# Task requirements
Look below. Copy each line that has "floating" in it.

[Records from a collection]
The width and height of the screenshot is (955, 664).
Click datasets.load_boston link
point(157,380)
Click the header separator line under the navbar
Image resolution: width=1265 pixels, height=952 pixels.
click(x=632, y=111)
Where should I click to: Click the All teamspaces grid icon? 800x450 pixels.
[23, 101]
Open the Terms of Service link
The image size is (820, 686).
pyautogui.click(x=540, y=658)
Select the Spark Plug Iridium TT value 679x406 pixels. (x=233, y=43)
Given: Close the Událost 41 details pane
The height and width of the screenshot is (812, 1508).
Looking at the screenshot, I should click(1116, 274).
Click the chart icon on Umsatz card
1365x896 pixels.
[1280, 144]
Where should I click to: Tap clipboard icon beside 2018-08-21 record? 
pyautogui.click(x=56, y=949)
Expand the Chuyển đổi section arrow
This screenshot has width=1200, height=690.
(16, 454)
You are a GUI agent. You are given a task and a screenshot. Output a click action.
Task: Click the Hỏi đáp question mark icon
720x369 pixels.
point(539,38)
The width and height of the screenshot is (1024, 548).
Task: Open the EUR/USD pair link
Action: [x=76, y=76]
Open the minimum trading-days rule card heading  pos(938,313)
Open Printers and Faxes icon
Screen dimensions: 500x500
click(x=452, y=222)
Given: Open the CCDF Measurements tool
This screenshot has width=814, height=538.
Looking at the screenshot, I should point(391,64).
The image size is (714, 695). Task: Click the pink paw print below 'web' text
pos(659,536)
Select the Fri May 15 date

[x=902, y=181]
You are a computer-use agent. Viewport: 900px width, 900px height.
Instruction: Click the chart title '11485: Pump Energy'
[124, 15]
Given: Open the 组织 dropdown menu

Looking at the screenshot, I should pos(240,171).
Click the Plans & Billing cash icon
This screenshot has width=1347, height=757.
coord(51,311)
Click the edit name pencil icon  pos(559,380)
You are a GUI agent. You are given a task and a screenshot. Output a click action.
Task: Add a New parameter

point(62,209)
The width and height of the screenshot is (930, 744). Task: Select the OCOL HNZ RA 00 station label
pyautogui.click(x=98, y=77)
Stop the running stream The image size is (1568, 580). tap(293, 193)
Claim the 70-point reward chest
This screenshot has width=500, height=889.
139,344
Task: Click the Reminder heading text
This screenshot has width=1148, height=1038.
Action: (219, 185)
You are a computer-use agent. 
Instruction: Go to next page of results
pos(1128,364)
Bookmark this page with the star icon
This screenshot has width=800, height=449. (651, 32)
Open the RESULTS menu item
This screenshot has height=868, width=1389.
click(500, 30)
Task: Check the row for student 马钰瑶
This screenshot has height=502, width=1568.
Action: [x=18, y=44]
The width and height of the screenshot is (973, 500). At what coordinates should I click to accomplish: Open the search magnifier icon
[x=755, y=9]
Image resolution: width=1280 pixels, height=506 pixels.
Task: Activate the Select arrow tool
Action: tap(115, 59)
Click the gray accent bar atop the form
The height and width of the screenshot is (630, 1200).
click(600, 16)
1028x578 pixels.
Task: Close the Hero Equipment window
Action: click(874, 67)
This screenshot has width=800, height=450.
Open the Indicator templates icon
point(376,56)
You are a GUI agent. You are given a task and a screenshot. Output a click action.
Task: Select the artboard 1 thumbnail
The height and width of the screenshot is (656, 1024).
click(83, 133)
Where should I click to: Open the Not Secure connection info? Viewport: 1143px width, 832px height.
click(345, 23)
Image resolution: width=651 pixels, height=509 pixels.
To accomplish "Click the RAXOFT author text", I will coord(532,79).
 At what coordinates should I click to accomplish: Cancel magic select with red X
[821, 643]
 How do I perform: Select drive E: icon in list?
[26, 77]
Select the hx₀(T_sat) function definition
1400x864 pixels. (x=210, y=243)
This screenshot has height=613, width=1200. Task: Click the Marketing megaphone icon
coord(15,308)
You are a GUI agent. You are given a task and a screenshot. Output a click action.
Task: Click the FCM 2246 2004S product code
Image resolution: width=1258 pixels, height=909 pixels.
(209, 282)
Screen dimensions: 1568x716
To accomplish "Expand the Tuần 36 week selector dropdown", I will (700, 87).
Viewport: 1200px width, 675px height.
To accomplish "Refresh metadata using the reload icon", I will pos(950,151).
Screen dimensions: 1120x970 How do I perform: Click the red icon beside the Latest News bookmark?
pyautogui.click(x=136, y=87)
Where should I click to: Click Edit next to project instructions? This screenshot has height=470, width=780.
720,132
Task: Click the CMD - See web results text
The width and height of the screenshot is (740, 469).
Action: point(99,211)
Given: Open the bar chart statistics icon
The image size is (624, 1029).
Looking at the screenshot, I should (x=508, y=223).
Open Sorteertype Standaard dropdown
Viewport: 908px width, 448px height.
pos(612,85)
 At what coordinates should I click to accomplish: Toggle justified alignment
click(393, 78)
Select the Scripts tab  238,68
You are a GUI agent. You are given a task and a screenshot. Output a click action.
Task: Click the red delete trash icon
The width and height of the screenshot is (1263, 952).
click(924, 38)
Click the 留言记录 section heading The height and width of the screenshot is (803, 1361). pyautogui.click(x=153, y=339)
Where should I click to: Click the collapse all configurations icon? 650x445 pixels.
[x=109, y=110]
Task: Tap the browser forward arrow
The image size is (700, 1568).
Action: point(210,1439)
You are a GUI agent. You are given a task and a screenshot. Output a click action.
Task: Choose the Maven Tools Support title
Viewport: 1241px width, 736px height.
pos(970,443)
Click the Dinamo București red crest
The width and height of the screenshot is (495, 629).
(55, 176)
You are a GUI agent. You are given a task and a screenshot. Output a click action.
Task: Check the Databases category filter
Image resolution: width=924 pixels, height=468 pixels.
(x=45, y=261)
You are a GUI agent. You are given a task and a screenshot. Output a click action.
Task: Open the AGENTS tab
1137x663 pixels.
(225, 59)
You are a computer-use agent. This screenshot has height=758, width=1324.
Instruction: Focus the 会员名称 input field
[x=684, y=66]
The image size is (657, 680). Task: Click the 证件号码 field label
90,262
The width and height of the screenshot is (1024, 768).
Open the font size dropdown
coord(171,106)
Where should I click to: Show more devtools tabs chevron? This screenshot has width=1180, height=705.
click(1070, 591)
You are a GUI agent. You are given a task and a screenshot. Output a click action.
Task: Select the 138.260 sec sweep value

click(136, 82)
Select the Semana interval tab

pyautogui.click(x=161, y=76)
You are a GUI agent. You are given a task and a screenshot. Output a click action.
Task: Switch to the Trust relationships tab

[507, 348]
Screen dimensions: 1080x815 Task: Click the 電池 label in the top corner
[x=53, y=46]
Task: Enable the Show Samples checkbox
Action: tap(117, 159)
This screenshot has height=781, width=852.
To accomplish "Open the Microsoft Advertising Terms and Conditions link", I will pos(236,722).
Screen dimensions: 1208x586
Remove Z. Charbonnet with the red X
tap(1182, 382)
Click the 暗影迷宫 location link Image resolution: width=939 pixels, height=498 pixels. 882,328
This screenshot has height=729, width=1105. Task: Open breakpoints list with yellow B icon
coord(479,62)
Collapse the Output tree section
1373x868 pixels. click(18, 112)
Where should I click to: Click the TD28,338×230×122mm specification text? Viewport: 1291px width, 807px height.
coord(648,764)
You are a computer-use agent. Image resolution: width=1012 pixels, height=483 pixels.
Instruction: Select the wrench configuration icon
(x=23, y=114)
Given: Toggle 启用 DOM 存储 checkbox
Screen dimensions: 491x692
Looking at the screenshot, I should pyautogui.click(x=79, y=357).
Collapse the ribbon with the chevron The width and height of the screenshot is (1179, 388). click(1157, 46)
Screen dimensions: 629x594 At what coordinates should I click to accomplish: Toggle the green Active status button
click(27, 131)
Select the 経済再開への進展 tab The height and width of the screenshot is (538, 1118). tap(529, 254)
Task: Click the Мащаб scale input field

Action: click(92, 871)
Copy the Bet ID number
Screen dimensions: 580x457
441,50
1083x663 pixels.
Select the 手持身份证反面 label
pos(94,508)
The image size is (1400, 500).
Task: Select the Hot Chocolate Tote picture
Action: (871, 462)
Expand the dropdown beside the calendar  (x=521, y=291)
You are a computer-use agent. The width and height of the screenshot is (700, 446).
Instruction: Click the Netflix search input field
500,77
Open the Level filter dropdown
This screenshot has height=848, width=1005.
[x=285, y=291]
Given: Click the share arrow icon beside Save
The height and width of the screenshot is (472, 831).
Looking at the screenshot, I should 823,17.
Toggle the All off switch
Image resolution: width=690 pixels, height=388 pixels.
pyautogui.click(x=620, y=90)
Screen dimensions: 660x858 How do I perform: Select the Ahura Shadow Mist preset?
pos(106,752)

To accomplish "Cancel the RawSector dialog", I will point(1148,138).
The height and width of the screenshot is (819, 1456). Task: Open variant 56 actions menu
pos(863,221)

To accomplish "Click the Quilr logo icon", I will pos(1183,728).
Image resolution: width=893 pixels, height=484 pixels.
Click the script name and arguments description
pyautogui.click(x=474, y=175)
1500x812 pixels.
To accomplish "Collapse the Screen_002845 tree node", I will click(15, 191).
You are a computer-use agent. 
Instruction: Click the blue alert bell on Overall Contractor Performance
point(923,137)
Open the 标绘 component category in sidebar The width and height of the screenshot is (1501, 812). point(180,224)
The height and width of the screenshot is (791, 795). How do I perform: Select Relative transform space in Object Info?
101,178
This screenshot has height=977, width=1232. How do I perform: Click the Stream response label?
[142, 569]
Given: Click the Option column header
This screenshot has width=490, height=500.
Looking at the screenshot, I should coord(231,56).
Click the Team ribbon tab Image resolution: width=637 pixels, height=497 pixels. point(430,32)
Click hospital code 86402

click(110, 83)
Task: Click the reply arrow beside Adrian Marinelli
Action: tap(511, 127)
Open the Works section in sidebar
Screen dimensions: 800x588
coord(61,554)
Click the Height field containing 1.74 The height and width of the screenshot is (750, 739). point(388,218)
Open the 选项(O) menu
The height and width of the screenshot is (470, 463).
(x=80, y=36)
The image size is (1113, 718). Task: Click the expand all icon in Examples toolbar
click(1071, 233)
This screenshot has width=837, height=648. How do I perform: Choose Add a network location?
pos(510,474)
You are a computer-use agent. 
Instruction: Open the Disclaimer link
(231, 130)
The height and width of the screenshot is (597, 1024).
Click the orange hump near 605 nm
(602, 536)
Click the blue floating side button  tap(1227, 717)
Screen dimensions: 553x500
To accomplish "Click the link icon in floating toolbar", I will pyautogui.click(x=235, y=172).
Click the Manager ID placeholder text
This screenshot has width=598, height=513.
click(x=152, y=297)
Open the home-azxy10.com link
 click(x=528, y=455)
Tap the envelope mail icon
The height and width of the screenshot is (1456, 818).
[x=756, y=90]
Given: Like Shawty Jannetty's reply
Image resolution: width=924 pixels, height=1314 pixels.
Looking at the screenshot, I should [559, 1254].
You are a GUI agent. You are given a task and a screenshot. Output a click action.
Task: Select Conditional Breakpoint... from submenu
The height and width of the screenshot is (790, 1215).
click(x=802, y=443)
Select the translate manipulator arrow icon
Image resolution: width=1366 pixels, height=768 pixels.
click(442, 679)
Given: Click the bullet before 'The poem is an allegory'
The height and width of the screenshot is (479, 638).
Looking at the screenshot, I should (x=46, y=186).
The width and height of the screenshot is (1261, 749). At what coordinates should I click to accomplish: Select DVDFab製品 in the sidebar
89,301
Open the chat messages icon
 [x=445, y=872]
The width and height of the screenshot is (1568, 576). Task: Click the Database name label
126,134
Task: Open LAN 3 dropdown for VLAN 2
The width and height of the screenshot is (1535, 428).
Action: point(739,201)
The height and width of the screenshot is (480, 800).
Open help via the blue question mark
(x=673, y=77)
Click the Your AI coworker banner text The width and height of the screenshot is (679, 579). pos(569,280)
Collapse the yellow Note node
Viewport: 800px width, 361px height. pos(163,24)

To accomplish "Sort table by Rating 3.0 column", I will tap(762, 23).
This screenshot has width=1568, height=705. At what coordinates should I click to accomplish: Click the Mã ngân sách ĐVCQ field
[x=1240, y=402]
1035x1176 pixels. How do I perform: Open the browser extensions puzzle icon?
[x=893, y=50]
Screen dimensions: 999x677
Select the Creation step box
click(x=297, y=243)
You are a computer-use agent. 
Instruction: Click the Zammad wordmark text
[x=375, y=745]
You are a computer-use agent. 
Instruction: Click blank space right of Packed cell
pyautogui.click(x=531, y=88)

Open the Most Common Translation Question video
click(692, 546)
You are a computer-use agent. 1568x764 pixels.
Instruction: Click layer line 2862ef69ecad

# Expected answer
Click the blue floating side button  tap(1227, 717)
To accomplish "Click the link icon in floating toolbar", I will pyautogui.click(x=235, y=172).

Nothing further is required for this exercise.